Consigna
Transcribe literalmente el tramo del texto sobre los economistas que va desde "Y tantos otros" hasta "las políticas públicas.".

Y tantos otros axiomas que se han colado, que nos han colado como verdades incontrovertibles…LOS ECONOMISTAS DICEN…Como si fuera evidente que los economistas formaran parte de un grupo homogéneo e identificable, fuera del cual se sitúan los “no economistas”, que ocuparían un espacio inferior, de menor rango, en la jerarquía del conocimiento. Se trataría de un magma integrado no sólo por los profanos en la materia, sino también por aquellos que intentan acercarse a la reflexión de los procesos económicos desde coordenadas distintas de las que prevalecen en la corriente dominante, el “mainstream”, que marca la pauta, no sólo en los espacios académicos sino también en la esfera de las políticas públicas.

Conforme a esta manera de pensar, merecerían especial rechazo aquellas incursiones que se realizan desde la ecología, el feminismo, la cultura, la historia, la política, que tan sólo contaminan la “buena economía”. Lo mismo cabe decir del término “teoría económica”, conjunto de principios incuestionables, de pretendida validez universal, a partir de los que los “economistas” realizan su trabajo, elaboran sus modelos y concretan sus predicciones.

Líneas
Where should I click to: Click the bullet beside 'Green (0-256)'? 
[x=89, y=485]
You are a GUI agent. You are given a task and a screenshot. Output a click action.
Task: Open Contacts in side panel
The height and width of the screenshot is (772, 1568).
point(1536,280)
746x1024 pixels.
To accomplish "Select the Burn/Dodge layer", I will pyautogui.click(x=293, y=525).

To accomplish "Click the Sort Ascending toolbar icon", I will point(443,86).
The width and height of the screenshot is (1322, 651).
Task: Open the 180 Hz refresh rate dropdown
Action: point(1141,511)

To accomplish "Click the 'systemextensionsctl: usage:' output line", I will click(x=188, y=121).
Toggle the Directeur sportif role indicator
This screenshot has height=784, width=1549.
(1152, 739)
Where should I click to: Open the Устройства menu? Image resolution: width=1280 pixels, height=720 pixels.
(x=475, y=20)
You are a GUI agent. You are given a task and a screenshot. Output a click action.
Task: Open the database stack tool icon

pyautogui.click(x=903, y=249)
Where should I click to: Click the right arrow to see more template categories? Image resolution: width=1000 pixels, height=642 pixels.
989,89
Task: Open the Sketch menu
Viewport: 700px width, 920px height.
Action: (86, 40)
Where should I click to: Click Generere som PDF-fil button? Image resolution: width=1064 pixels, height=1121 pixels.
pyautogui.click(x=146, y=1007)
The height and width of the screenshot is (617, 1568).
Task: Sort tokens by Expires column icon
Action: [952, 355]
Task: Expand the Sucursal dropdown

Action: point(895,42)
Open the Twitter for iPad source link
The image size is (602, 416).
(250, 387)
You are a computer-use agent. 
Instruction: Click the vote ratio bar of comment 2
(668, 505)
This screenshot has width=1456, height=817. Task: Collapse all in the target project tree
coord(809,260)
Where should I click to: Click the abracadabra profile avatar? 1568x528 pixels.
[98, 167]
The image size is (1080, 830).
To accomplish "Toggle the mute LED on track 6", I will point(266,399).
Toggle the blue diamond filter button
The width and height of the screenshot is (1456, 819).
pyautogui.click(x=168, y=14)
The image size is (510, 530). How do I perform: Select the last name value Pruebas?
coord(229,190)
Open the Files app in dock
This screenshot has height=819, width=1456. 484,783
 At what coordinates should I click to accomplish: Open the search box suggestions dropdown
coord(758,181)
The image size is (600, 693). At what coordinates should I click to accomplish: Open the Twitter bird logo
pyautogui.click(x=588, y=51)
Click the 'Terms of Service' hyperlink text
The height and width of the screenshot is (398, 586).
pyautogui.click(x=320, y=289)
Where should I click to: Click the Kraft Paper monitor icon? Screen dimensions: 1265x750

Solución
Y tantos otros axiomas que se han colado, que nos han colado como verdades incontrovertibles…LOS ECONOMISTAS DICEN…Como si fuera evidente que los economistas formaran parte de un grupo homogéneo e identificable, fuera del cual se sitúan los “no economistas”, que ocuparían un espacio inferior, de menor rango, en la jerarquía del conocimiento. Se trataría de un magma integrado no sólo por los profanos en la materia, sino también por aquellos que intentan acercarse a la reflexión de los procesos económicos desde coordenadas distintas de las que prevalecen en la corriente dominante, el “mainstream”, que marca la pauta, no sólo en los espacios académicos sino también en la esfera de las políticas públicas.